Life with the man who ended up becoming her husband has led Slate to some realizations, it seems. Some are about him, as she goes on an extensive run unpacking a pivotal trip she took to see him when he was living in Amsterdam, and how she convinced herself that his plan for them to go on a bike ride was not the death knell for their relationship (“Well, there’s the other fucking shoe”), nor an attack on her personally (“The idea that you would just assume that somebody would do sports with you in another country?!”). She’s also realized some things about herself: “Obviously, after one second, I was deeply in love with him but afraid to tell him because I wanted to be chill. Which by the way is a fool’s errand. And I’ll just add that chillness is not real. I don’t believe that chill people exist. I think it is a concept that misogynists invented so that we could act like we don’t have needs.”
It’s a good line in context — yes, I am a mark for any joke about misogyny, and about the impossible standards to which women are held — but it could also stand as a thesis statement for the whole special.
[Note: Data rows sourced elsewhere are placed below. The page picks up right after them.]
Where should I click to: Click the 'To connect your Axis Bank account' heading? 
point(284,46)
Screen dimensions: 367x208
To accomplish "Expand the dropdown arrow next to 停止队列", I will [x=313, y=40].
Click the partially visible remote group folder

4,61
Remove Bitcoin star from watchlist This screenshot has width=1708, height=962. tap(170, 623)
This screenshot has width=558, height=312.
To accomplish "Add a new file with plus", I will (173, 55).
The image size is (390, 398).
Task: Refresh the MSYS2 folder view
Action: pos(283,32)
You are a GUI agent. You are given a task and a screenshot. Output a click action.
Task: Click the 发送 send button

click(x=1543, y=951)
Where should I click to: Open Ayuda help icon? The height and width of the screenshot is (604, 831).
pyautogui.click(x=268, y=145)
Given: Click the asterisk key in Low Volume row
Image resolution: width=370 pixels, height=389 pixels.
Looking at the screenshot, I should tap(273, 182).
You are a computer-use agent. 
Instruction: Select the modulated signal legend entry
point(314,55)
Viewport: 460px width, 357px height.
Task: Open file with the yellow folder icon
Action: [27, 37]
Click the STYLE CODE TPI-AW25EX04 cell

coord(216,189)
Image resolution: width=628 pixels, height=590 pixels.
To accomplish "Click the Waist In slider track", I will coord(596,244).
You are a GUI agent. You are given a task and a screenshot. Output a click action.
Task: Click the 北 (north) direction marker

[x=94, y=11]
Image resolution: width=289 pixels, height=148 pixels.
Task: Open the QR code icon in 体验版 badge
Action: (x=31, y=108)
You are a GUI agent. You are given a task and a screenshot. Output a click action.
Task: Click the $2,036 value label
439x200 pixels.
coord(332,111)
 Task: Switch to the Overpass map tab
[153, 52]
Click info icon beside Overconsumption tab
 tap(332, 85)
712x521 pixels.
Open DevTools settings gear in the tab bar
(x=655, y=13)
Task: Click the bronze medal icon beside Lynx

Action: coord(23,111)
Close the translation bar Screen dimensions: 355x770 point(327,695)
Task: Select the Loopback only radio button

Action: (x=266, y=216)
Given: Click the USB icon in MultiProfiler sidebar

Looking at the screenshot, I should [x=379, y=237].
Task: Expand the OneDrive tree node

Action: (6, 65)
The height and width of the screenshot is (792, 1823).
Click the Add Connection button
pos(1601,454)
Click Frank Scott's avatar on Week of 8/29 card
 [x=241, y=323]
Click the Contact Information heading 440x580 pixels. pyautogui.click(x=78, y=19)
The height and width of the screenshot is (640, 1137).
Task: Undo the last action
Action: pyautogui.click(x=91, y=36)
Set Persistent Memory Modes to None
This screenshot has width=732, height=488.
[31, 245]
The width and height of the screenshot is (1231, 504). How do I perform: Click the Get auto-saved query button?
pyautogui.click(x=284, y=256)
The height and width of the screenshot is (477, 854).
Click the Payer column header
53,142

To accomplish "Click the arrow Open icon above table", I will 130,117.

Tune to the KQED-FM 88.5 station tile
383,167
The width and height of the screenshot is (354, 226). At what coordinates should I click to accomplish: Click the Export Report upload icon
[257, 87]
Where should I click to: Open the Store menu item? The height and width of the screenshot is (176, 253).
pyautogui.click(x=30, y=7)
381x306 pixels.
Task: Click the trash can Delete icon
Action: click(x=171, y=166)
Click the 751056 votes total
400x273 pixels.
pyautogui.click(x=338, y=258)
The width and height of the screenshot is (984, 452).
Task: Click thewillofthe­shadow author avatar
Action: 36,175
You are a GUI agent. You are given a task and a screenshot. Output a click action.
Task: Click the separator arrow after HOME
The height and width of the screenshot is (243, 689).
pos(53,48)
Slate has no chill about her daughter, who just turned three: “I don’t have a joke about her because I would never fucking joke about her.” She had no chill about the transformation her B-cup breasts made into “porny gazongas” when she was nursing said daughter, describing how they made her neg herself in the mirror. She has no chill about the doctors who work on either her “tits” or her psyche. And a story about Slate faking chill on a seventh-grade orchestra trip to Montreal takes her into body horrors she apparently still hasn’t recovered from, and maybe never will. Slate’s particular gift, as displayed here, is to wring goofiness from even the most emotionally fraught moments. For instance: Fleeing, with her husband, out of L.A. in the earliest days of lockdown — a story she tells with sidebars on thinking they needed 40 lemons for the drive to Massachusetts, and how hard it is to do a roadside pee in overalls. There’s also true emotion in her goofiest stories, like her obsession with Pamela, her therapist, which Slate builds to a screaming crescendo in the special’s excellent closer.
Those who watched and were frustrated by Stage Fright might be apprehensive at the sight of the A24 production credit that precedes Seasoned Professional, followed by Slate doing a cool slow-motion walk to the stage door on a drizzly day. If you also know going in that, like Stage Fright, Seasoned Professional is directed by Gillian Robespierre, you might fear that you’re in for another artistic experiment. Please let me assure you that where Stage Fright is wistful and nostalgic, Seasoned Professional is a solidly constructed hour of hard laughs with a satisfying payoff.